XPath and dom4j

One of my favorite features of dom4j is its integrated XPath support. If you are using dom4j for your domain model, the XPath support gives you a built-in query engine for your model.

XPath support is defined in the Node interface. (dom4j Elements extend Node, so every XML element has XPath support.) The three methods I use most are valueOf(), selectNodes() and selectSingleNode().

valueOf() gives you the text value resulting from an XPath expression. For example, to find the value of the type attribute of a node, evaluate node.valueOf("@type"). The XPath expression can be as complex as you like. For example you can find the type of the second Item child by evaluating node.valueOf("Item[2]/@type").

That example gives a taste of the power of XPath. It is really amazing how much you can pack into one line of code. (You can learn more about XPath with this tutorial.)

Use selectNodes() or selectSingleNode() when you want the actual nodes for further processing.
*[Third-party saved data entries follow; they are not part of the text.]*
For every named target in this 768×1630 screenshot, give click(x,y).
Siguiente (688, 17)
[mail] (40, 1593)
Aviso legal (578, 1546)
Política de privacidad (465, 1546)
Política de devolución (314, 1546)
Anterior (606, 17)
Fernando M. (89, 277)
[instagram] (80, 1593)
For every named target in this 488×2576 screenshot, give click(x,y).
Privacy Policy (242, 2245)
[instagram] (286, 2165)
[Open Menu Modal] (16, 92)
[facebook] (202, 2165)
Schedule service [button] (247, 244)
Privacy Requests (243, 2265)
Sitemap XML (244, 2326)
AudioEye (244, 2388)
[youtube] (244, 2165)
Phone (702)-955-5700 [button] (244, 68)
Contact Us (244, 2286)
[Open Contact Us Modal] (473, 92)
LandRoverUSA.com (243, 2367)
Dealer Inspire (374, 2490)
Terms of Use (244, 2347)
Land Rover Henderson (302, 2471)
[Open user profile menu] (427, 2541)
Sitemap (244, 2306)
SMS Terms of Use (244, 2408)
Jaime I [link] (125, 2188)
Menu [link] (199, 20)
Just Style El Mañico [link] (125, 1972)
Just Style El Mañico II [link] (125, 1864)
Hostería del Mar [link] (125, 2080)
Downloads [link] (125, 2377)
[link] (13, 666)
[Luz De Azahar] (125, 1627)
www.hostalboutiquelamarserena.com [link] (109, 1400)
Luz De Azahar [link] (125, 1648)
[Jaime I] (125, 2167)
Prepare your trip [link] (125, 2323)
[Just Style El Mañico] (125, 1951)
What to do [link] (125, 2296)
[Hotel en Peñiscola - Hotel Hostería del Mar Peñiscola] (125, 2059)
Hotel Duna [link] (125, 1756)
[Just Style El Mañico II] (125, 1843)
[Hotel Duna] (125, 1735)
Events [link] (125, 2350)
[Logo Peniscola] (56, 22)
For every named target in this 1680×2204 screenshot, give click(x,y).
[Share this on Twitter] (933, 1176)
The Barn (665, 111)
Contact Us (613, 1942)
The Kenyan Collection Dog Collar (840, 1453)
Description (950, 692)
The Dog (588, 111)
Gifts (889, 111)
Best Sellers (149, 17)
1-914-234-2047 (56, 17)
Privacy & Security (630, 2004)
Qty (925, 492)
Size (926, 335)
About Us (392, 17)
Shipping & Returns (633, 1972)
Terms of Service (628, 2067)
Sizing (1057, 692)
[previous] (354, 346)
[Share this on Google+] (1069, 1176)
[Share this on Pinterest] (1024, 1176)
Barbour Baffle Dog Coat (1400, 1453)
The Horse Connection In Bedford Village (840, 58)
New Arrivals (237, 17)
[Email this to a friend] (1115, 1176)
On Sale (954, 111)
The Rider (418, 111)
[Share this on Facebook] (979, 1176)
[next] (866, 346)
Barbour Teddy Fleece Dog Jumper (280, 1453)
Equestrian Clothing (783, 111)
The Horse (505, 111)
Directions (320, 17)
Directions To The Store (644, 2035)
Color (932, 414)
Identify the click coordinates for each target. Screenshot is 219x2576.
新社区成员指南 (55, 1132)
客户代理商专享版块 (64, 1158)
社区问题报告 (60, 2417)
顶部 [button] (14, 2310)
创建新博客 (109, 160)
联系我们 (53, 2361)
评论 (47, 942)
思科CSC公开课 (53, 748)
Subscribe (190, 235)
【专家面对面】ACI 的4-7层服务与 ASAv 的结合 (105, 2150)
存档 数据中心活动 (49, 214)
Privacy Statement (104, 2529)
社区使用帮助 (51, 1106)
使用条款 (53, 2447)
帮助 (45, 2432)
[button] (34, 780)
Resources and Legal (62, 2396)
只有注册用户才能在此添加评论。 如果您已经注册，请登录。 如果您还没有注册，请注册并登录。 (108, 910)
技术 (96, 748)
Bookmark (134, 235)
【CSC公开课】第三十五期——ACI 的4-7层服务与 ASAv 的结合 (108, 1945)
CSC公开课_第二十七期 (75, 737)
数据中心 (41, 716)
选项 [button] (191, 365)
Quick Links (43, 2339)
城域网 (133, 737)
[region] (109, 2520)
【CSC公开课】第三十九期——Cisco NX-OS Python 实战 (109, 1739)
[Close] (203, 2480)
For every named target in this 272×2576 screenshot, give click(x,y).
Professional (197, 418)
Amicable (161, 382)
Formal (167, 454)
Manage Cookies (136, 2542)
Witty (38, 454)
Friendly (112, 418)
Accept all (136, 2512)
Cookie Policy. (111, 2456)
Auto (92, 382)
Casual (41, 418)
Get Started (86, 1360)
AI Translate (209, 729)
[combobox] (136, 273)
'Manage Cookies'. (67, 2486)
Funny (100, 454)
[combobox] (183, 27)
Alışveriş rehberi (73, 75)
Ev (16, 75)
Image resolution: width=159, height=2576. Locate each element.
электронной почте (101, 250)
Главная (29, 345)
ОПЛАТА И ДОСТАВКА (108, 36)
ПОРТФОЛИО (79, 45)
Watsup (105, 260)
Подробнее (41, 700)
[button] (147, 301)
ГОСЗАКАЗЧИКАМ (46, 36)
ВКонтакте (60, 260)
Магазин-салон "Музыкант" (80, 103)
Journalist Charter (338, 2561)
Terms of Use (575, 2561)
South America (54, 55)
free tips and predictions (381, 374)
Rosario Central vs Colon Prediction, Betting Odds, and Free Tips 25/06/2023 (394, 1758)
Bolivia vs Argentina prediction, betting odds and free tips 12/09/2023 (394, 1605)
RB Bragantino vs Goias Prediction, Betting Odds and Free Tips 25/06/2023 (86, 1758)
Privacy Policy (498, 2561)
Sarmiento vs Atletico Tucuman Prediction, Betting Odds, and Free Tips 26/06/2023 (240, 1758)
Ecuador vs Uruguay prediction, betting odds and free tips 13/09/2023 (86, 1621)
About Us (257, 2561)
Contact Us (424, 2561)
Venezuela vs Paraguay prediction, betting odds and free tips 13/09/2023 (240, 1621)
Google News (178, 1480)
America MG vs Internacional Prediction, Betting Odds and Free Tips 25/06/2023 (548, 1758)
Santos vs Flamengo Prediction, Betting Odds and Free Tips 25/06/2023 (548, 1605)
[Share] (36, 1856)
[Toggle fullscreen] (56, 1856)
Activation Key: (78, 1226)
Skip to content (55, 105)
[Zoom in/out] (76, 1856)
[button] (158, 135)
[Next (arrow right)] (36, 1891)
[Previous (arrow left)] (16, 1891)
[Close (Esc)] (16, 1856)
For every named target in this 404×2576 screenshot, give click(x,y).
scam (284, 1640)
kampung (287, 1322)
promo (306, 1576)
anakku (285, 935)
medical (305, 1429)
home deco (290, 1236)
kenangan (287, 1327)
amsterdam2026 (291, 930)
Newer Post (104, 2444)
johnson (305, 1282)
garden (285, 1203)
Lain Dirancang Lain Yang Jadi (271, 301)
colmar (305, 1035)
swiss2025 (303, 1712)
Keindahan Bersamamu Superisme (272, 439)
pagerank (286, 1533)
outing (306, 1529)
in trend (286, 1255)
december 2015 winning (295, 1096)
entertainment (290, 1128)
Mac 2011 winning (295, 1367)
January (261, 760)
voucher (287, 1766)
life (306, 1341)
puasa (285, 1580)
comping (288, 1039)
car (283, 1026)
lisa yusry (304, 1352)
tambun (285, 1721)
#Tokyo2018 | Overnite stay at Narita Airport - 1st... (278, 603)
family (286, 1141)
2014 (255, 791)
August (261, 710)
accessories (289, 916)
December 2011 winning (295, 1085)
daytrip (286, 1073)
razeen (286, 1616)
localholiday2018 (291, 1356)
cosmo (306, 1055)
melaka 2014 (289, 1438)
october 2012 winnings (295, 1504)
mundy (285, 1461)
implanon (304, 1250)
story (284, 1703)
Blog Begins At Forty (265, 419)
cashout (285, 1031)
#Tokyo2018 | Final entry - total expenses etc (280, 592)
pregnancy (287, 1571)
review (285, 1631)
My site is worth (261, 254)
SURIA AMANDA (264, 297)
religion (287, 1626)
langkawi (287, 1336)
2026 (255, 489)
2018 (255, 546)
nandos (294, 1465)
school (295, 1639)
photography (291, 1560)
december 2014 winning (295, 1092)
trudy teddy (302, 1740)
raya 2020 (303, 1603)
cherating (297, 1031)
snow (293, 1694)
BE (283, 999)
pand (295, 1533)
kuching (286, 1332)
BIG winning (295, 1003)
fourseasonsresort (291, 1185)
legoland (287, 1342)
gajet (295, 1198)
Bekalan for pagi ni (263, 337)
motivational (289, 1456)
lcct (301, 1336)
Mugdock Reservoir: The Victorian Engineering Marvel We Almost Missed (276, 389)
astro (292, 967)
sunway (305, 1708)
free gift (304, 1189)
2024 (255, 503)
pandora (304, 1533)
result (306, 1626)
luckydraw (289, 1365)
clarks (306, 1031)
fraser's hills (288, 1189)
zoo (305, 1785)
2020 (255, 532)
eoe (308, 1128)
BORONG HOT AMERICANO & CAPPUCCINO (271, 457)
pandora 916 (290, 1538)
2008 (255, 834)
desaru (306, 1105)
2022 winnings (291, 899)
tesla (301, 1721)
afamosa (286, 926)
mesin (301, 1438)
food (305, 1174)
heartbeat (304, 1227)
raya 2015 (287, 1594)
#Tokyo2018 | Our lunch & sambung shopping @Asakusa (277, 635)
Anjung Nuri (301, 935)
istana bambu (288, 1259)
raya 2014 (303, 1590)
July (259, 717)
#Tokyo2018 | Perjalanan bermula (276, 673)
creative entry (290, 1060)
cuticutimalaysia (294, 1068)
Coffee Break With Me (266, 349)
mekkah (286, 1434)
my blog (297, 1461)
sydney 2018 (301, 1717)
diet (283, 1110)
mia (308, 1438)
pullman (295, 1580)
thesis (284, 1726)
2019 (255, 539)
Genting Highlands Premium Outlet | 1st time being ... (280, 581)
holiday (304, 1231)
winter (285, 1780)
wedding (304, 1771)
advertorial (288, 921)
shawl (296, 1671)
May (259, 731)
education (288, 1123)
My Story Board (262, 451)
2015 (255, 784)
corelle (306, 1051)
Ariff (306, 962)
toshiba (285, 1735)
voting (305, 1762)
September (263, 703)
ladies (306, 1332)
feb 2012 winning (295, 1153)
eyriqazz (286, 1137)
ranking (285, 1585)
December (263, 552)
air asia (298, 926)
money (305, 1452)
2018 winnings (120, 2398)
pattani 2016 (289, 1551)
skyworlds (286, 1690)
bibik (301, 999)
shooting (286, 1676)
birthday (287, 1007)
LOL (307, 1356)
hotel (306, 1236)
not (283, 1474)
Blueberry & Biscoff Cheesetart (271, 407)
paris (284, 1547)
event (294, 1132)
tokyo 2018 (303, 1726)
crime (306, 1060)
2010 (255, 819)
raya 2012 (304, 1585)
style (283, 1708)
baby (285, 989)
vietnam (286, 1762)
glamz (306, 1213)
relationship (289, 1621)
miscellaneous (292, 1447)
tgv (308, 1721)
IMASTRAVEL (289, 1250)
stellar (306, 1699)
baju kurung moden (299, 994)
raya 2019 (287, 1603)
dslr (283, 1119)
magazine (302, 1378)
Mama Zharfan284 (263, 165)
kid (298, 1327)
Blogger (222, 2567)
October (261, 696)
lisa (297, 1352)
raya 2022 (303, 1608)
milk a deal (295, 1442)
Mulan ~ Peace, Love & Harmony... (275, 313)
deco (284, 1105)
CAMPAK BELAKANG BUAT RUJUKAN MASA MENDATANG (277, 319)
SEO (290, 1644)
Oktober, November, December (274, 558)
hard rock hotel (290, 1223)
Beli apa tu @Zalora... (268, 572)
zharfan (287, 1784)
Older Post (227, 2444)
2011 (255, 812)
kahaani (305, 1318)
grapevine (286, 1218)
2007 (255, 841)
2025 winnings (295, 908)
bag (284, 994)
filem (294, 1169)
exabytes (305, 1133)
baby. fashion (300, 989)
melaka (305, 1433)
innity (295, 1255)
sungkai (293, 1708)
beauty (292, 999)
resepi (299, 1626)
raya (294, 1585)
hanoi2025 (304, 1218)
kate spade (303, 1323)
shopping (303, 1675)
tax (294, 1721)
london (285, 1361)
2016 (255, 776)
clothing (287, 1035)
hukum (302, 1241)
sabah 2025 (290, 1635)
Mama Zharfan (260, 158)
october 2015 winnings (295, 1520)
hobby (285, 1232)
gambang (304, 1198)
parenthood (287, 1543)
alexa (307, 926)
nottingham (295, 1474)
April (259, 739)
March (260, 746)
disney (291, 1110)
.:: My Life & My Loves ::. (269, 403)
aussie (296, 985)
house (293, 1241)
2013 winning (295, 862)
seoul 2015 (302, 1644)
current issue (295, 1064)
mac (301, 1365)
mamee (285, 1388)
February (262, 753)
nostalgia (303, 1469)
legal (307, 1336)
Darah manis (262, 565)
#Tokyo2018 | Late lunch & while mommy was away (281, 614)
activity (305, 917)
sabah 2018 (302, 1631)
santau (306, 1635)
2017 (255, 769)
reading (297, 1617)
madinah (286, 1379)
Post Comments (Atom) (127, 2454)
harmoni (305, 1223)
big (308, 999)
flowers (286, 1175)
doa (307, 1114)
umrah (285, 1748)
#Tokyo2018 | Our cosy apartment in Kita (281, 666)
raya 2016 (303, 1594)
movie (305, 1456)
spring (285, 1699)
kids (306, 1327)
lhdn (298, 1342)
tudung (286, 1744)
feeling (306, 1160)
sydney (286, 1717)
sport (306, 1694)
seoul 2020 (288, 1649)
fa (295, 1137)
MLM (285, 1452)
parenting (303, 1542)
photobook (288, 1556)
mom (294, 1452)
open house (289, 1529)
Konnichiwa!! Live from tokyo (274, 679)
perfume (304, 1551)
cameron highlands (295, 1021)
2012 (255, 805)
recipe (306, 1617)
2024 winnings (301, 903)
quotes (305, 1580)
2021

Both methods take an XPath expression and return all, or the first, node matching the expression.

Again you can drill down as deeply as you want, and qualify the names at each level. Here is an expression I used to find all the Option elements that were children of input questions in my model:

/LearningObject/LearningPoint/Slide[@type="question"]/Question[@typecode="input"]/Options/Option

These three XPath methods are so simple, I use them for almost all access to the data, even when more specialized methods are available. For example I write node.valueOf("text()") instead of node.getText(). This way I only have to remember three accessor names, and it's very easy to change the access, for example if I need node.valueOf("Text/text()") I just have to edit the XPath expression.

OK, enough! XPath rocks! dom4j rocks! Check it out!